Data4Democracy / drug-spending

Project to understand pharmaceutical spending, currently focused on US government programs.
73 stars 46 forks source link

issue #76 - Join Medicare Part D spending data to ATC Classification System #78

Closed Anandkarthick closed 6 years ago

Anandkarthick commented 6 years ago

Output files and Jupyter notebook for Issue 76..

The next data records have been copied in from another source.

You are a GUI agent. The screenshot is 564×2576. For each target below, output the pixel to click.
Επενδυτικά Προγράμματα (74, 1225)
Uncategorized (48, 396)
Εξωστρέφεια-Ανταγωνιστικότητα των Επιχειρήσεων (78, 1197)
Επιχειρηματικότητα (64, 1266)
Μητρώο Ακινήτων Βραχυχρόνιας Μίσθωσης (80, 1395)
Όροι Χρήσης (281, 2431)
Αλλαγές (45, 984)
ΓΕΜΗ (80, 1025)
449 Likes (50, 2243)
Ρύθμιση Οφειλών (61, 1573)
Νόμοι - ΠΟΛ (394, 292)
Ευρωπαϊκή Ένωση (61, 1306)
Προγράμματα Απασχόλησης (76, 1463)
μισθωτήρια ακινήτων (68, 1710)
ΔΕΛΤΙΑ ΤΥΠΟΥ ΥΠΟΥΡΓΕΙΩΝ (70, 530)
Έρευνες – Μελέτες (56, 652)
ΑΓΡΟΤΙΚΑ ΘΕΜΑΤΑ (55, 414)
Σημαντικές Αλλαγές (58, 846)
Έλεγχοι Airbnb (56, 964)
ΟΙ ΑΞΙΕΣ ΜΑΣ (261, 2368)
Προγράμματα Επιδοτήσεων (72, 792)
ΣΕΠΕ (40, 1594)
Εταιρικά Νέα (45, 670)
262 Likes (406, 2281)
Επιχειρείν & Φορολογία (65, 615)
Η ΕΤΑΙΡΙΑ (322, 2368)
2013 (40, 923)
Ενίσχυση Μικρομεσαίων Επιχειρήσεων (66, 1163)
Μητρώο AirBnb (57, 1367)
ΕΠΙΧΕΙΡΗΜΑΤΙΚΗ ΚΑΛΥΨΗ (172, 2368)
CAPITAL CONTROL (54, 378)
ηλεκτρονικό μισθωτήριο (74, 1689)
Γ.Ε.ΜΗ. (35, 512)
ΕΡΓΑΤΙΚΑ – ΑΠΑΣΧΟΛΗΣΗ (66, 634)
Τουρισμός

darya-akimova commented 6 years ago

Hey Anandkarthick, Thanks for all your work, but after reviewing the repo, there's a number of issues that need to be resolved before it can be merged:

If you'd like to keep working on this, I have a few recommendations. After realizing there's drugs missing from each of the year files, I've created and imported spending_part_d_2011to2015_tidy.csv onto data.world. Please set yourself up to use the data.world library for python ( https://data.world/integrations/python ) and then use SQL to pull down only the name columns from either spending_part_d_2011to2015_tidy.csv and then select only the unique rows or the original .xlsx file Medicare_Drug_Spending_PartD_All_Drugs_YTD_2015_12_06_2016.xlsx. Working with only these columns should keep all output files down in size. I will also change the issue to make this recommendation.

Anandkarthick commented 6 years ago

Thank you for the comments and recommendation.

spending_data_merged.csv - I think it makes sense to remove this.. I overlooked the data sets in data.world and created this merged file as part of the effort. I'll remove this file.

spending-2011.csv & spending_data_match.csv.zip - this is my mistake.. I used only generic name to create a match. I just completed python integration with data.world. I'll modify the notebook for spending_2011.csv dataset and create a pull request again.

darya-akimova commented 6 years ago

Great, thanks again for your continued effort on this project! Please feel free to ask me any questions as you go along.

darya-akimova commented 6 years ago

I'm going to close this pull request without merging because there doesn't seem to have been progress and the ATC merging is on hold. If there's more progress on this, please feel free to submit another pull request in the future.